● Work task
Reproduce verbatim, line by line, everything from the line containing "Screen dimensions: 741x592" to the last line of the listing below; add nothing.

+++ Data to use

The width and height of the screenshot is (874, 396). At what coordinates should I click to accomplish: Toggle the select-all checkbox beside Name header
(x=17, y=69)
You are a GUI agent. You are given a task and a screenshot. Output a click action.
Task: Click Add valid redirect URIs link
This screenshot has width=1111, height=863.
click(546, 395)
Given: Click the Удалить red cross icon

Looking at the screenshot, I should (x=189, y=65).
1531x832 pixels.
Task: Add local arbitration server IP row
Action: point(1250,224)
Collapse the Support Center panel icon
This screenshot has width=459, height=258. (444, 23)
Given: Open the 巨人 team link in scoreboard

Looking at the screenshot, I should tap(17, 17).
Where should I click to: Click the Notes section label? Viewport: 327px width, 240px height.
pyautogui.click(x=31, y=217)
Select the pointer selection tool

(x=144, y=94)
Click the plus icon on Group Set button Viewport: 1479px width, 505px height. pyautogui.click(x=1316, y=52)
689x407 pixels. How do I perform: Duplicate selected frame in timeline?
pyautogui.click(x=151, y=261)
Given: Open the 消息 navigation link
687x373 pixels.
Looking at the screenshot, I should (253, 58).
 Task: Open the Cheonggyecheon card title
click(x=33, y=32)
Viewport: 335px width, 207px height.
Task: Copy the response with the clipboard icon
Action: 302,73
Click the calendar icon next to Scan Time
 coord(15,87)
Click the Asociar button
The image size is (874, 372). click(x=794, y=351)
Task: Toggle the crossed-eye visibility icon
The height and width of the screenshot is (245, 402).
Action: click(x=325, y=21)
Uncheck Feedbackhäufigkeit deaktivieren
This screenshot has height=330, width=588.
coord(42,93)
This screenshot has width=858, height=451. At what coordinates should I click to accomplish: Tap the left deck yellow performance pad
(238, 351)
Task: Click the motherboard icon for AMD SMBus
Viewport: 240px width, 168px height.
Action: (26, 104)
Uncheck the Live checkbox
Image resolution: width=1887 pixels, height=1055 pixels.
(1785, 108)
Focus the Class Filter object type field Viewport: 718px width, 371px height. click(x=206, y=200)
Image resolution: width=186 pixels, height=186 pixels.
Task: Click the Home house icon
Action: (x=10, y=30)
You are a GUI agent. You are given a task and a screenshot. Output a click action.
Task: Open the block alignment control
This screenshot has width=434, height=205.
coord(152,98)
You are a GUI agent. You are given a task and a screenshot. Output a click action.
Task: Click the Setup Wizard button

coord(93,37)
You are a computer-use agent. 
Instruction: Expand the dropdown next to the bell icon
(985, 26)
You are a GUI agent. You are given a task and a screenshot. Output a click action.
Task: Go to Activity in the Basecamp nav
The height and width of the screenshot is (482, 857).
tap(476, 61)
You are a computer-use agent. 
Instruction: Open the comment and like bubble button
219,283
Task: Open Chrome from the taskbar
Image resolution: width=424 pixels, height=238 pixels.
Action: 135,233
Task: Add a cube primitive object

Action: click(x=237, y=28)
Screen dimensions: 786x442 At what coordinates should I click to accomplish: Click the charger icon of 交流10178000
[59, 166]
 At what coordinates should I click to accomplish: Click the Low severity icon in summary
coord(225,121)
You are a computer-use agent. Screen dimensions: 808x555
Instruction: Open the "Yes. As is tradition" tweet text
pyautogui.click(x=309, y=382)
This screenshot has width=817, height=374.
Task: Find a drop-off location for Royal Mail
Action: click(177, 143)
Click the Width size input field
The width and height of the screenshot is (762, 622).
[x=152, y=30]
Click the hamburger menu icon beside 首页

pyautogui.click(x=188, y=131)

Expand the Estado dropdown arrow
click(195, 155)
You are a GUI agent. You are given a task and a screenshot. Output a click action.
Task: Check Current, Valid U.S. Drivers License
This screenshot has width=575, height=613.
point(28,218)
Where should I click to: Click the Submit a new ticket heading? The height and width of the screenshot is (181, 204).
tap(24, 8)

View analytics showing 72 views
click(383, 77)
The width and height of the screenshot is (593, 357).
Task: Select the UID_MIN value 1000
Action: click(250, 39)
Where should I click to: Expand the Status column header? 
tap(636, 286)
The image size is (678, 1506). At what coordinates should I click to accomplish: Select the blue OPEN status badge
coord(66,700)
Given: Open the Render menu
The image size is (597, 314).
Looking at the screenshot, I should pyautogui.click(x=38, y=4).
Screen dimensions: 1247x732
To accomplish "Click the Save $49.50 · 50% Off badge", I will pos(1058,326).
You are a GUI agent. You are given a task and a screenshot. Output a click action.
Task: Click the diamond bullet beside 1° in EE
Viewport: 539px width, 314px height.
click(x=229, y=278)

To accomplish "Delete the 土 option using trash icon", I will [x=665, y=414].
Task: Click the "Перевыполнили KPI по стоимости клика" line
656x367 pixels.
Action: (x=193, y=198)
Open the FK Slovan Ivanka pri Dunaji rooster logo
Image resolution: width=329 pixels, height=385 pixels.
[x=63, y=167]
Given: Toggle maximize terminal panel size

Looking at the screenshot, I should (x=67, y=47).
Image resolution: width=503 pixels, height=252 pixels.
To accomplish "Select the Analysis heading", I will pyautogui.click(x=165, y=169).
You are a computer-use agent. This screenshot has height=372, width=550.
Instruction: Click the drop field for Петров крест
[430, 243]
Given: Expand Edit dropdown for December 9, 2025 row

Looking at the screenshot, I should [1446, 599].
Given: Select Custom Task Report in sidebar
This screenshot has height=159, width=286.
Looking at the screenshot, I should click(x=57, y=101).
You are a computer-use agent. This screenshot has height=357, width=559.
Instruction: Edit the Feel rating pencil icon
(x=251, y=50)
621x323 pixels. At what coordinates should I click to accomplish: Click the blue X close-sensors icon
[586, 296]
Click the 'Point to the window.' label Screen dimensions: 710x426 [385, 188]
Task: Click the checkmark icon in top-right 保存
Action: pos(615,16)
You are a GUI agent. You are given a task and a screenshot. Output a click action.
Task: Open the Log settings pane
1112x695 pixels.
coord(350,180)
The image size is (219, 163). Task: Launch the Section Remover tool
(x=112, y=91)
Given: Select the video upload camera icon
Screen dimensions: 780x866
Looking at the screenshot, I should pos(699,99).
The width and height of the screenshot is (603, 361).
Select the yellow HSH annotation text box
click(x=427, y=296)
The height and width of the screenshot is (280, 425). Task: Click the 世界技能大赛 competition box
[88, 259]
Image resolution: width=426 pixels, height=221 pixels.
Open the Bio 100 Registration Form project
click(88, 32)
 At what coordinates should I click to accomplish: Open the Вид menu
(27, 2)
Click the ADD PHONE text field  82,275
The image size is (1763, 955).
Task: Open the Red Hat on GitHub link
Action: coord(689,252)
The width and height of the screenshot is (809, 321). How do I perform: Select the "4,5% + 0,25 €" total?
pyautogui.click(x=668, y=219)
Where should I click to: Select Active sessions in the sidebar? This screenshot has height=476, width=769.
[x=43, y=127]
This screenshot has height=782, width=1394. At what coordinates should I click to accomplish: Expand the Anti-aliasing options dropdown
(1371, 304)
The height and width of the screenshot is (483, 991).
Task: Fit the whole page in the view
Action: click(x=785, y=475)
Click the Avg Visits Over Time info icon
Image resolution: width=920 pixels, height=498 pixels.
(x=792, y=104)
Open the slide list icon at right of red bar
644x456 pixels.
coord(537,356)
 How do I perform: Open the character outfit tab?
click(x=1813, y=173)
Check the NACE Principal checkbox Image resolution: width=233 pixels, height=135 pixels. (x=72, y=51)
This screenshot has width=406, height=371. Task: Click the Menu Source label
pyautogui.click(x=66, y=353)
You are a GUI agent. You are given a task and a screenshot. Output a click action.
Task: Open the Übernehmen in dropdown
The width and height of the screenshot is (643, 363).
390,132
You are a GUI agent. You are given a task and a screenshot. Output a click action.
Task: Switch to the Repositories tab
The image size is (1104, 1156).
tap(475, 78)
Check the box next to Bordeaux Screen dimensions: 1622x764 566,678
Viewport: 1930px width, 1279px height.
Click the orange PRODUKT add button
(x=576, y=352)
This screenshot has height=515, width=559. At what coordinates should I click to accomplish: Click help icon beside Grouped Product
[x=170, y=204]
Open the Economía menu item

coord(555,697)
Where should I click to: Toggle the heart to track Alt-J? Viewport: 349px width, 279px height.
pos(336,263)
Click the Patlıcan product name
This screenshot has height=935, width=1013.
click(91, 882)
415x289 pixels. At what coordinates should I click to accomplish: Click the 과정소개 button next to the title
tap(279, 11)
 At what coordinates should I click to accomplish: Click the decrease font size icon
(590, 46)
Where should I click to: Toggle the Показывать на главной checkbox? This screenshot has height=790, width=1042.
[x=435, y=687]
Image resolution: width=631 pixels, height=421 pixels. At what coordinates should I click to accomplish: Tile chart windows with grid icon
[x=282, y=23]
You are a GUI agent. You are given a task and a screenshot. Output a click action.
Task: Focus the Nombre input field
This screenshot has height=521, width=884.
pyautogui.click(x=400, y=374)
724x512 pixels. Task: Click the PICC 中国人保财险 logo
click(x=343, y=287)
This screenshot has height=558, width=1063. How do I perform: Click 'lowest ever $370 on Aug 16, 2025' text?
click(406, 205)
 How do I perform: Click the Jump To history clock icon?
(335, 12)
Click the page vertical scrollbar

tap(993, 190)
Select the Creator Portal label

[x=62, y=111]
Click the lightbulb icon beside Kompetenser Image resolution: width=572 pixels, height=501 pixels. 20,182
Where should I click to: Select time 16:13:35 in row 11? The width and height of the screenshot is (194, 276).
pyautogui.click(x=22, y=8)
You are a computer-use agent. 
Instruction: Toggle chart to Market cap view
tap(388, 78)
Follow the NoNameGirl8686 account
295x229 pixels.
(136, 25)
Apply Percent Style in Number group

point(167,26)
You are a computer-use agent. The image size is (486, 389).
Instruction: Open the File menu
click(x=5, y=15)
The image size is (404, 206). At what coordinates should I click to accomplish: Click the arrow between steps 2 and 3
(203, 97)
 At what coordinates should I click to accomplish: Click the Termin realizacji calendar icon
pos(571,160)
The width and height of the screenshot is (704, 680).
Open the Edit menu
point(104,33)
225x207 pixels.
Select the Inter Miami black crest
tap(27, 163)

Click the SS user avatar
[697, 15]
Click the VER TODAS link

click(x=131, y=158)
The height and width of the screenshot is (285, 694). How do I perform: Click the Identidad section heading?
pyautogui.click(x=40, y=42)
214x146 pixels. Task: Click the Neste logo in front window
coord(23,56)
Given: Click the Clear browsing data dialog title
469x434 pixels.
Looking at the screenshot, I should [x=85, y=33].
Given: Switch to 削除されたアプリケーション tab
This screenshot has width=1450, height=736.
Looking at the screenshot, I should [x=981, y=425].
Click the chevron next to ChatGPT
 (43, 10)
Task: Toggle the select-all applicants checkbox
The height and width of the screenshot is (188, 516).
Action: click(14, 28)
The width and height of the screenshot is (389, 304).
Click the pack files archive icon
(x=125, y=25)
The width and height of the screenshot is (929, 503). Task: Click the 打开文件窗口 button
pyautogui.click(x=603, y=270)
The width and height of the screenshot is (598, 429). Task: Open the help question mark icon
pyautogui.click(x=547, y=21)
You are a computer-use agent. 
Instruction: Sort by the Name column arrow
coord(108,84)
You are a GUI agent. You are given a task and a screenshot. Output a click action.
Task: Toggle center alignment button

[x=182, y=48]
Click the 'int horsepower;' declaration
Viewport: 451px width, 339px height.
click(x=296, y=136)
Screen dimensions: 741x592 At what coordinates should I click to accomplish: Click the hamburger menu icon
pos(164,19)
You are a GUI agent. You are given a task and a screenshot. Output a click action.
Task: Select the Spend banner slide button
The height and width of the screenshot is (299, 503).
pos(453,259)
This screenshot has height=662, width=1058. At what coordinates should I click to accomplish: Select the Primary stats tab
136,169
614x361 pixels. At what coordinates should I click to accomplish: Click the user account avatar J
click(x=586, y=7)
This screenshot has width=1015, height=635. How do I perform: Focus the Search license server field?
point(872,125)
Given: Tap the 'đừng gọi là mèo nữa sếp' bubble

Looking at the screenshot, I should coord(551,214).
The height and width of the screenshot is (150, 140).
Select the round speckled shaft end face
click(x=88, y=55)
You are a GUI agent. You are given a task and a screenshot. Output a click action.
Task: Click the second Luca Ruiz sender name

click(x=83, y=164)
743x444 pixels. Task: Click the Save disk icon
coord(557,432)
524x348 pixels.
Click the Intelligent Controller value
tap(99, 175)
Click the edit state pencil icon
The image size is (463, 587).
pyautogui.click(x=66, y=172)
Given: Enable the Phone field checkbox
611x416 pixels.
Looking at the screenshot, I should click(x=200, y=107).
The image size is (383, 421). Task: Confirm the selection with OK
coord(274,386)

++++++

● Answer for this exercise
Screen dimensions: 741x592 At what coordinates should I click to accomplish: Click the hamburger menu icon
pos(164,19)
You are a GUI agent. You are given a task and a screenshot. Output a click action.
Task: Select the Spend banner slide button
The height and width of the screenshot is (299, 503).
pos(453,259)
This screenshot has height=662, width=1058. At what coordinates should I click to accomplish: Select the Primary stats tab
136,169
614x361 pixels. At what coordinates should I click to accomplish: Click the user account avatar J
click(x=586, y=7)
This screenshot has width=1015, height=635. How do I perform: Focus the Search license server field?
point(872,125)
Given: Tap the 'đừng gọi là mèo nữa sếp' bubble

Looking at the screenshot, I should coord(551,214).
The height and width of the screenshot is (150, 140).
Select the round speckled shaft end face
click(x=88, y=55)
You are a GUI agent. You are given a task and a screenshot. Output a click action.
Task: Click the second Luca Ruiz sender name

click(x=83, y=164)
743x444 pixels. Task: Click the Save disk icon
coord(557,432)
524x348 pixels.
Click the Intelligent Controller value
tap(99, 175)
Click the edit state pencil icon
The image size is (463, 587).
pyautogui.click(x=66, y=172)
Given: Enable the Phone field checkbox
611x416 pixels.
Looking at the screenshot, I should click(x=200, y=107).
The image size is (383, 421). Task: Confirm the selection with OK
coord(274,386)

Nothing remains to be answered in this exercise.